Required actions:
[1] From the health care essay, print the passage that begins at the words "With such a" and stops after "Patient with Pre-Condition.".
[2] Shorten the paragraph of the health care essay that opens with "I suffer from a long multi-syllabic", keeping its main facts.

Document excerpt:
'''

With such a wide array of victimized causes now requiring support, it has been difficult to select from among candidates in terms of partitioning out the resources at my disposal, chiefly anxiety and spare small change. However, courtesy of a lifelong set of stethoscope-themed adventures, the now looming threat that has gnawed me through is the likelihood of being inhumanely sorted into a new category of person: Patient with Pre-Condition.
I suffer from a long multi-syllabic, impassively-named genetic blood disease that has been my constant foe. While this non-elective journey has mostly been the worst thing to ever happen to me, it has afforded me a comprehensive tour of the la-la land of white coats, call centers, and third-party lab centers that comprise our slovenly health care system.

'''

Available data:
'''

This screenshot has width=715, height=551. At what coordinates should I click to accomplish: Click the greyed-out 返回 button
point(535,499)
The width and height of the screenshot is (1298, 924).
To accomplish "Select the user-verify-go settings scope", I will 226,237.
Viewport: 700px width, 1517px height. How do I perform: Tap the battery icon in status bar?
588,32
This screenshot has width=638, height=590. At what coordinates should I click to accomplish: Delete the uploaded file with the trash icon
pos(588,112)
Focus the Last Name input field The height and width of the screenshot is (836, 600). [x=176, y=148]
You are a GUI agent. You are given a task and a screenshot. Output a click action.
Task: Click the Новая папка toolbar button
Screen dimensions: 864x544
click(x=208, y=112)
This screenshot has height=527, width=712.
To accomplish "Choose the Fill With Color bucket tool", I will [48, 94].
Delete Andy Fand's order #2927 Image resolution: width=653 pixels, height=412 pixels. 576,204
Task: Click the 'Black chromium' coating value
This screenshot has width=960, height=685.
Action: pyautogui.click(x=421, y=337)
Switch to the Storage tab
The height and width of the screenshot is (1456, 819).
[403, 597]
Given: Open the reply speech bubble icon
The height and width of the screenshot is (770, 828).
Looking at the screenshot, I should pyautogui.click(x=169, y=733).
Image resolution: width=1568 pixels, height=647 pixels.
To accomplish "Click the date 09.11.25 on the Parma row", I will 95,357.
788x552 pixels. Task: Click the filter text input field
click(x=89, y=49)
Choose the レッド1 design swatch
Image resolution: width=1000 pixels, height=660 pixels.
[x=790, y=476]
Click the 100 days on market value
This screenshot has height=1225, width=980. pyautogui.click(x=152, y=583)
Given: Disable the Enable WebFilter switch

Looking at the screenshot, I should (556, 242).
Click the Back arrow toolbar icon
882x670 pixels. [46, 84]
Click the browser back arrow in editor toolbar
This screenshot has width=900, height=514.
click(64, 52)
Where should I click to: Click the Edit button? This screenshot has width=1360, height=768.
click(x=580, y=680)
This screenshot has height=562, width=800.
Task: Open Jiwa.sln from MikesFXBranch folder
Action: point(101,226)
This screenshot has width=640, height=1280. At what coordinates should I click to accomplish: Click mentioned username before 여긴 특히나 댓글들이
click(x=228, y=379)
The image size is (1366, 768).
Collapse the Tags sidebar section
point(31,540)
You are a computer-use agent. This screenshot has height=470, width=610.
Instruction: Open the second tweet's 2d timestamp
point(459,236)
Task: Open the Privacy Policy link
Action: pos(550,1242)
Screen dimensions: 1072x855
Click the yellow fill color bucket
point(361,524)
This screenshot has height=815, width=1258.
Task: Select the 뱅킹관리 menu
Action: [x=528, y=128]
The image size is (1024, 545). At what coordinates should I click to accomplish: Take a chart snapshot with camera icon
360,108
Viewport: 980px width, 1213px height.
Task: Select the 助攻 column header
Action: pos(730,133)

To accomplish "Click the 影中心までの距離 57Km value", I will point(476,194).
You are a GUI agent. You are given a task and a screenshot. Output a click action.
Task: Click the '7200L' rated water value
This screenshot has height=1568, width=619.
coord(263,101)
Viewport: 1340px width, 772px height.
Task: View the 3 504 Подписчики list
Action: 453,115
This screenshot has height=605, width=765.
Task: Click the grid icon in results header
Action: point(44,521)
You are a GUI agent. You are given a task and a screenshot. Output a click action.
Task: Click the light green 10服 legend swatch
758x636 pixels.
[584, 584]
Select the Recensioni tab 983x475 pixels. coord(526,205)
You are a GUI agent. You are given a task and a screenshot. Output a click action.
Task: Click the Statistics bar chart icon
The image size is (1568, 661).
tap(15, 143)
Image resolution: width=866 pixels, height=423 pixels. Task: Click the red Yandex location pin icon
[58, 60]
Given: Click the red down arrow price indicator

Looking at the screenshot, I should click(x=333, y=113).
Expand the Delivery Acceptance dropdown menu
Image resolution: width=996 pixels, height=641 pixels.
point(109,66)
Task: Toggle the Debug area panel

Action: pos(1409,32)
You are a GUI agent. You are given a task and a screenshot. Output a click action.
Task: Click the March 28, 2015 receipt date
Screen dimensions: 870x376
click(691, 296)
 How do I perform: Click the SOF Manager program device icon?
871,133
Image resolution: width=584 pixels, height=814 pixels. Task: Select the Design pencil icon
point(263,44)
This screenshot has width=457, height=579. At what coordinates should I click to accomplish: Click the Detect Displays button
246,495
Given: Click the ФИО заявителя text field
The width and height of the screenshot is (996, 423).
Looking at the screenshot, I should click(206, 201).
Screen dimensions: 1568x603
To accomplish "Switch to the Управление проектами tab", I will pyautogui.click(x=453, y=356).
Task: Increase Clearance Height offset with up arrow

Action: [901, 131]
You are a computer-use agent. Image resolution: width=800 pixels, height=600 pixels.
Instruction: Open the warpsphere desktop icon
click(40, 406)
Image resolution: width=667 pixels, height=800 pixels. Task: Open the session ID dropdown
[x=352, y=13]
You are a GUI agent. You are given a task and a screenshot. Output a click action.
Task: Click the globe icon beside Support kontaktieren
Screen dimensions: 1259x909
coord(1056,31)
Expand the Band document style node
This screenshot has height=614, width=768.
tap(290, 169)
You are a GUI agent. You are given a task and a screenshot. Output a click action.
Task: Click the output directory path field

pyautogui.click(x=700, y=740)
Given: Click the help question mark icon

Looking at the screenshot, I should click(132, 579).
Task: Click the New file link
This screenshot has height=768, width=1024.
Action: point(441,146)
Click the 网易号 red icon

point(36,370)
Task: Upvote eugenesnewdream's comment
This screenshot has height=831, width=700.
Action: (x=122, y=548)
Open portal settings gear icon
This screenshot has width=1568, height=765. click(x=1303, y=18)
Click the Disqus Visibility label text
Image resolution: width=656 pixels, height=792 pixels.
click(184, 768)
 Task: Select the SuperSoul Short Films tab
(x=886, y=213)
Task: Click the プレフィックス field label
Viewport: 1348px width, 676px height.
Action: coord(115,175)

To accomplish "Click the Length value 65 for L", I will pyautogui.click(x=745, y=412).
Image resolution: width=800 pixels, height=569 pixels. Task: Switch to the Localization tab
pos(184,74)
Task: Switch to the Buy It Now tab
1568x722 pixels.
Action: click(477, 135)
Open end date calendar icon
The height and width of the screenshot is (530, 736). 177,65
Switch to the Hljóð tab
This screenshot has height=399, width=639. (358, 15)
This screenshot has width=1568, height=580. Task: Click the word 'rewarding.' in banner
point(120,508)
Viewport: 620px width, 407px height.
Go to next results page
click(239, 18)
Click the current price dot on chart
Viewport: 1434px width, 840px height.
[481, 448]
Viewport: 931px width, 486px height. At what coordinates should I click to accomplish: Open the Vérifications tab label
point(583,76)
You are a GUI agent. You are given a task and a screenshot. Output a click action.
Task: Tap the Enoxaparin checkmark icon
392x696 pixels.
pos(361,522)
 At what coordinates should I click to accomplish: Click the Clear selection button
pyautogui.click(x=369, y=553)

'''

Results for the exercise:
[1]
With such a wide array of victimized causes now requiring support, it has been difficult to select from among candidates in terms of partitioning out the resources at my disposal, chiefly anxiety and spare small change. However, courtesy of a lifelong set of stethoscope-themed adventures, the now looming threat that has gnawed me through is the likelihood of being inhumanely sorted into a new category of person: Patient with Pre-Condition.

[2] I have a genetic blood disease with a long, impassive name that has always been my foe. It has mostly been the worst thing to happen to me, but it has given me a full tour of our slovenly health care system's white coats, call centers, and third-party labs.